SHANGHAI/BEIJING, May 20 (Reuters) – Shanghai announced its first new COVID-19 cases outside quarantined areas in five days on Friday and imposed stricter curbs in two districts, but did not signal any change to the planned end of a prolonged city-wide lockdown on June 1.
The commercial hub of 25 million, in its seventh week of lockdown, has been slowly allowing more people to leave their homes in recent days, with many residential compounds issuing passes for brief walks or trips to the supermarket.
But in a sign of the challenges of China’s “zero COVID” policy – at odds with the resumption of normal life in the rest of the world – authorities in Shanghai’s Qingpu said on Friday it had sealed off and disinfected several places and tested more than 250,000 residents after discovering three cases.
Another district, Hongkou, on Friday afternoon ordered all shops to shut and residents to stay home until at least Sunday as it plans to carry out mass testing. It did not say why it had taken the action.

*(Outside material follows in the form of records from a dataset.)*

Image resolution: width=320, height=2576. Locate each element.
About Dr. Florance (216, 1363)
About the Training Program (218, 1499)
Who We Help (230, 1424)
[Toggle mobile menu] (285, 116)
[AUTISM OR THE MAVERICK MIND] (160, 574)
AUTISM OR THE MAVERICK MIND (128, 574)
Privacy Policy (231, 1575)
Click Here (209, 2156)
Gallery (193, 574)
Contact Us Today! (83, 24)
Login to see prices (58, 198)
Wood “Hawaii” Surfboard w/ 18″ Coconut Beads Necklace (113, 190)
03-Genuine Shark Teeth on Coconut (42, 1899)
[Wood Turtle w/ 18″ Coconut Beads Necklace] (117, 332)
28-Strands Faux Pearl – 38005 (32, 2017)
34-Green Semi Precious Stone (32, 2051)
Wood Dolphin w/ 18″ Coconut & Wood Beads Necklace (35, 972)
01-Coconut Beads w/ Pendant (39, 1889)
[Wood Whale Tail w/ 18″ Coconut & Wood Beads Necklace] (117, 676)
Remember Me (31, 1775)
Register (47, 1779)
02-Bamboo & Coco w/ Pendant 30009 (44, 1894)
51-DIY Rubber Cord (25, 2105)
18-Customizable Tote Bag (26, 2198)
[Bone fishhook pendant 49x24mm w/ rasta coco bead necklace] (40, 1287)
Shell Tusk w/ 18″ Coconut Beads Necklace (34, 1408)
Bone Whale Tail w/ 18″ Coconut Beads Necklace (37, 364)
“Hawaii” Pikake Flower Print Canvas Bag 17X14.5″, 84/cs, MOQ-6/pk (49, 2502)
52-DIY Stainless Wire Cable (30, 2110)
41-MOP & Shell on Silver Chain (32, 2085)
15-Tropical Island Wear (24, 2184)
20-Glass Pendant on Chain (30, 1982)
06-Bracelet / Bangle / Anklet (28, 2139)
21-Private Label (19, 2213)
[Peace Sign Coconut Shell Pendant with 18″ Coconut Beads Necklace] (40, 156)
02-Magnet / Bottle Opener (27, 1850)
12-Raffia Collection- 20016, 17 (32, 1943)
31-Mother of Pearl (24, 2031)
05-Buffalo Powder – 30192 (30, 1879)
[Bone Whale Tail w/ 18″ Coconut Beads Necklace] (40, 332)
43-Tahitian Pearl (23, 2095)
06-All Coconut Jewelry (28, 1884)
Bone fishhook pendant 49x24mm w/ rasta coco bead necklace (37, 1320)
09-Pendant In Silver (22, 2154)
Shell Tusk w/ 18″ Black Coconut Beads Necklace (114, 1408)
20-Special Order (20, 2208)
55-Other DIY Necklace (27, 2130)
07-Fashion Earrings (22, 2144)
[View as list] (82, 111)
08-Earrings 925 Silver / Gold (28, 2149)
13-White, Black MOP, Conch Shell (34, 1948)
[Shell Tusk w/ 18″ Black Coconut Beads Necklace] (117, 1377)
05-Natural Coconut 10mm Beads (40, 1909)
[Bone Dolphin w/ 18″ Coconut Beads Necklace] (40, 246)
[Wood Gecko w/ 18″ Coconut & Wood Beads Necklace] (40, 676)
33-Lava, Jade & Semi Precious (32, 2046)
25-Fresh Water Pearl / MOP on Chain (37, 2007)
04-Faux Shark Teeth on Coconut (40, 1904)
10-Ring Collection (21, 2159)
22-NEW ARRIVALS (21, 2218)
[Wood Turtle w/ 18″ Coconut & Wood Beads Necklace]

“Our district will carry out three consecutive rounds of PCR tests for everyone,” authorities in Hongkou, home to more than 750,000 people, said on its official WeChat account.
“During this screening, all supermarkets, street-side shops must stop operations, everyone should not leave their homes.”
Earlier on Friday, other Shanghai officials said steps in the gradual re-opening of Shanghai were going ahead, with suburban parks due to open from Sunday. Other parks could open from June if they met certain conditions but leisure facilities in parks would remain closed.
A plan to reopen four metro lines from Sunday also remained on track, the city government said.
Beijing, China’s capital of 22 million people, has struggled to end an outbreak since late April despite significant curbs on movement, with many residents working from home and a range of shops and venues closed.
But its daily caseload has remained in the dozens rather than exploding like Shanghai’s outbreak did. Beijing reported 62 new COVID infections for May 19, up from 55 a day earlier.
In the capital’s biggest district Chaoyang, a football pitch popular with children was chained shut, covered with coils of barbed wire and signs saying “Temporarily closed during the epidemic”.
Nearby, young couples briefly perched together beside a canal on what is one of China’s unofficial Valentine’s days, before security personnel approached with a loudspeaker with a message reminding people not to gather.
On Friday, Shanghai reported a broad economic decline in April, with many factories shut and consumers stuck at home. The city’s industrial output shrank 61.5% from last year, the biggest monthly decline since 2011.
Retail sales dived 48.3%, significantly steeper than the 11.1% drop nationally, and property sales by floor area sank 88%, according to a Reuters calculation. read more
The European Chamber of Commerce in China warned this week that many companies and individuals were “seriously considering their China presence” even though this month the COVID situation in Shanghai and more broadly in China has improved.
Analysts at Gavekal Dragonomics estimate fewer than 5% of Chinese cities are now reporting infections, down from a quarter in late March.
Many cities have set up municipal border controls, conduct frequent mass testing and monitor and isolate new infections, including through building lockdowns.
“This new normal should allow manufacturing supply chains to gradually resume normal operation, but will continue to weigh on consumption, the services sector and small business,” Gavekal analysts wrote in a note.
There have been signs of the economy responding to the looser controls in May after the April contraction.
Daily container throughput at Shanghai ports has almost recovered to last year’s levels, while air cargo throughput and freight vehicle traffic have bounced to about two-thirds of 2021 volumes.
While still down 21% from last year, retail car sales jumped 27% in the first half of May from the same period in April, data showed.
Policymakers have promised more fiscal and monetary stimulus to help the economy.
China cut its benchmark reference rate for mortgages by a bigger margin than expected at its May fixing on Friday, a second reduction this year, as the government aims to revive credit demand. read more
Property and related industries such as construction account for more than a quarter of the economy and were in a downturn even before the lockdowns. A campaign by the authorities to reduce high debt became a liquidity crisis last year for some major developers, resulting in bond defaults and projects being put on hold, unsettling global financial markets.
Xing Zhaopeng, senior China strategist at ANZ, predicted further easing, saying: “Policymakers might have reached a consensus on whether to revive the property sector.”